Villagers de-bush cemetery to expose ritual perfomances

02 Apr 2015 10:50am
SIYANDEYA, 02 APR (NAMPA) – The area surrounding the cemetery at Siyandeya village on the western outskirts of Rundu is being de-bushed to expose unscrupulous traditional healers from performing their rituals there.
The cemetery is situated some five kilometres outside the regional capital and has been in existence since independence in 1990.
Traditional healing activities at the cemetery have set tongues wagging amongst residents after this agency broke a story in February this year on various rituals that were being performed at cemeteries.
The headman of the said village, Abraham Ndonga, told this agency on Wednesday that after he was informed of such activities at the cemetery, he immediately convened a community meeting where inhabitants volunteered to clean the area and remove thick bushes to prevent those who engage in such ritual performances from using the cemetery.

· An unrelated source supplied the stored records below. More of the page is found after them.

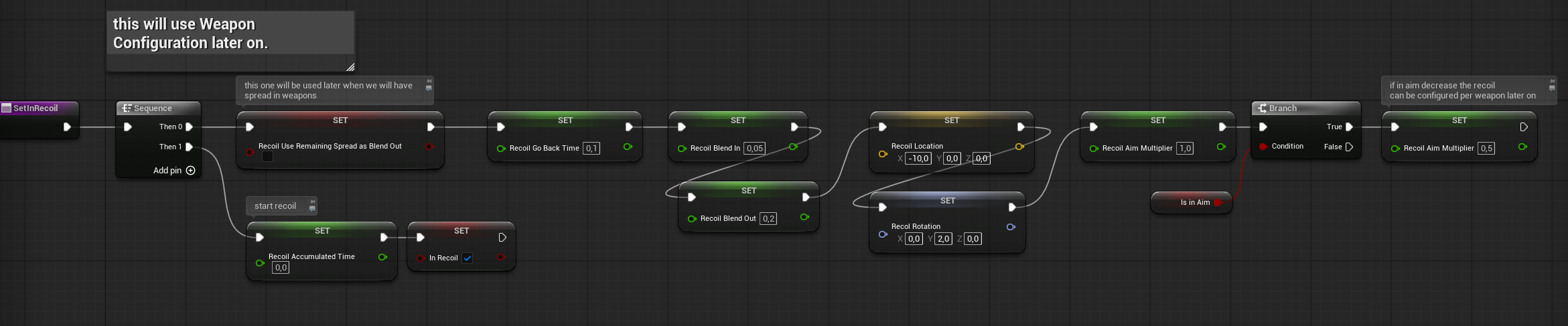Click the Recoil Go Back Time value field
This screenshot has height=326, width=1568.
point(591,149)
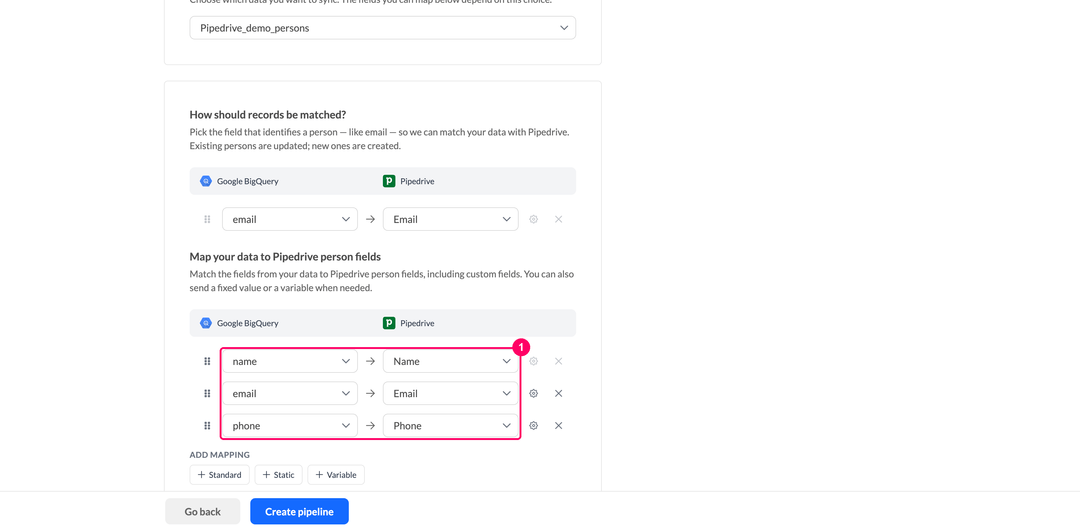This screenshot has width=1080, height=531.
Task: Open the name source field dropdown
Action: pos(289,361)
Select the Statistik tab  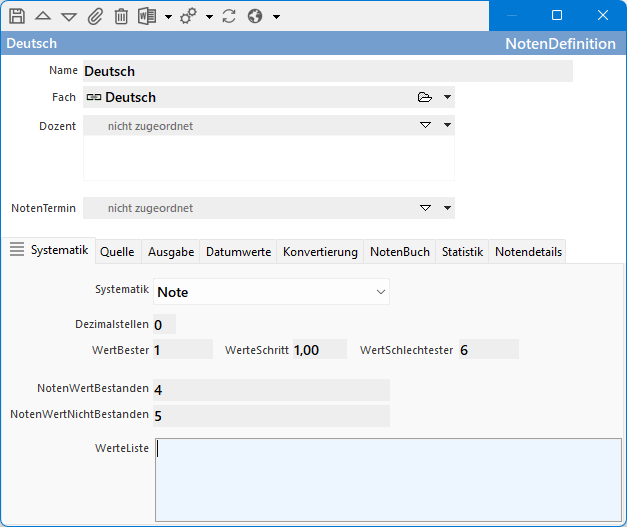click(x=462, y=252)
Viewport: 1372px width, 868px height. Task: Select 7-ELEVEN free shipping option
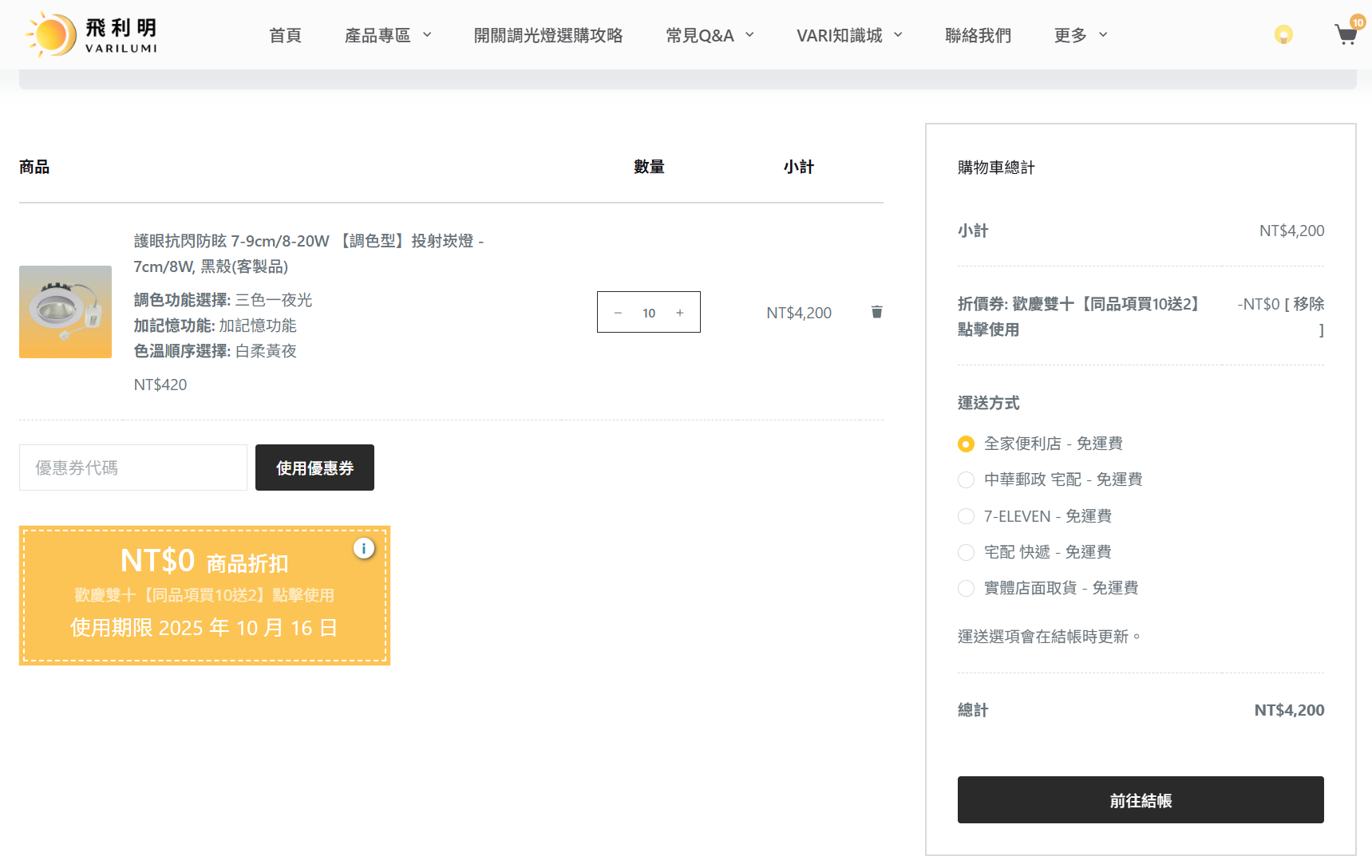tap(966, 516)
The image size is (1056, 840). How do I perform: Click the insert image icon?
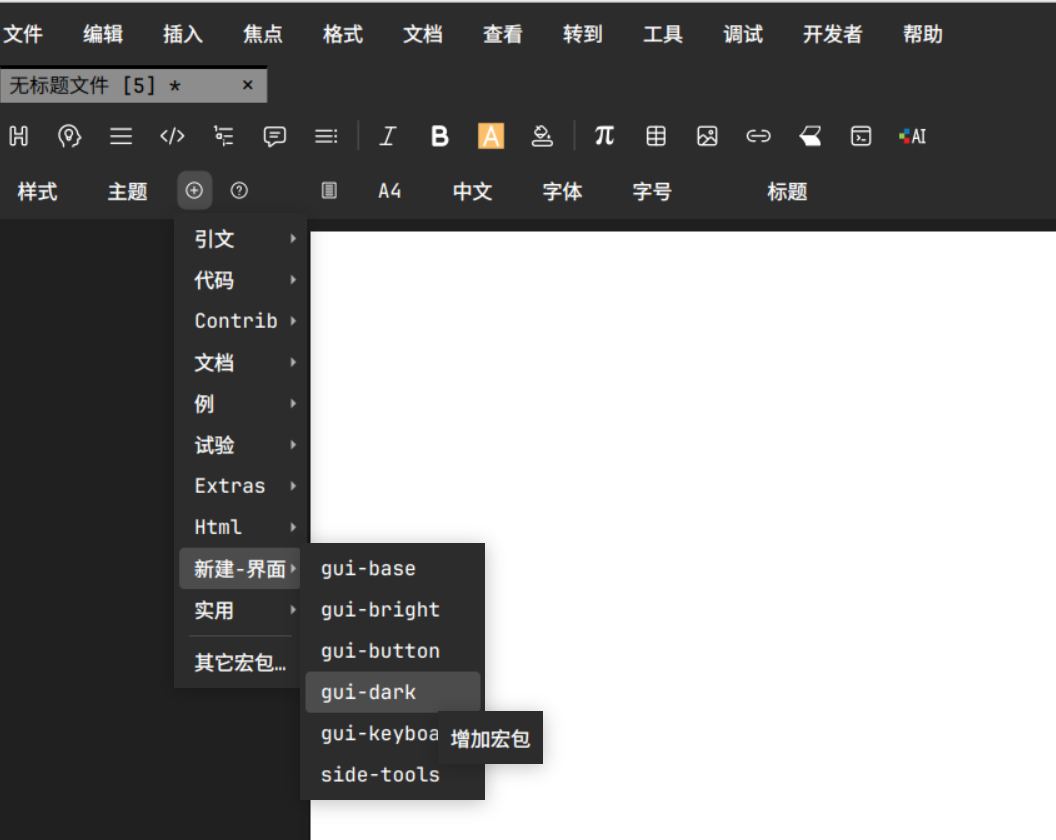coord(707,137)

The Siyandeya village headman, who is also heading several other villages surrounding the area, said they also resolved in that meeting that every household contribute an amount of N.dollars 50 that will be used to purchase a fence that will be erected around the cemetery.
“We don’t want any rituals to be further performed at the cemetery because that is tantamount to criminal acts,” said the village headman.
Ndonga indicated that although no one has yet been apprehended, he cautioned that should anyone be found performing activities of traditional healers at the cemetery, he/she will be brought before the traditional court and punished accordingly.
He called on every inhabitant to respect the dead as it is a place where people’s loved ones get their everlasting rest adding, it is not a playground for ritual performances.
Some individuals were using the cemetery as a ground for healing and cleansing purposes through different traditional methods.
It is suspected that those engaged in it are treating themselves on top of the graves, while others carry out their rituals near the graves.
The healing rituals are performed for various reasons such as a means of attaining good luck.
This agency at the time investigated the traditional healing activities at the cemetery after community members at the village complained about observing unsightly plastic bowls placed on top of graves at the cemetery.
Most bowls, which were abandoned in the graveyard, contained different herbs and roots wrapped in worn-out clothing and soaked in water.
Buckets containing some unknown herbs and old clothes were also abandoned on top of the graves.
Some graves, which do not have tombstones, had human footprints, an indication that somebody must have walked over them.
Some concerned community members earlier questioned the motives behind such activities, as those practicing it are viewed as only raking in the hard earned money of villagers who are desperate to find solutions to their problems.
When this agency wrote the article, the developments raised the eyebrows of most community members, as villagers were scared to even visit the cemetery where their family members are buried because they were worried that they might contract some unknown sickness should they come into contact with those herbs and bowls.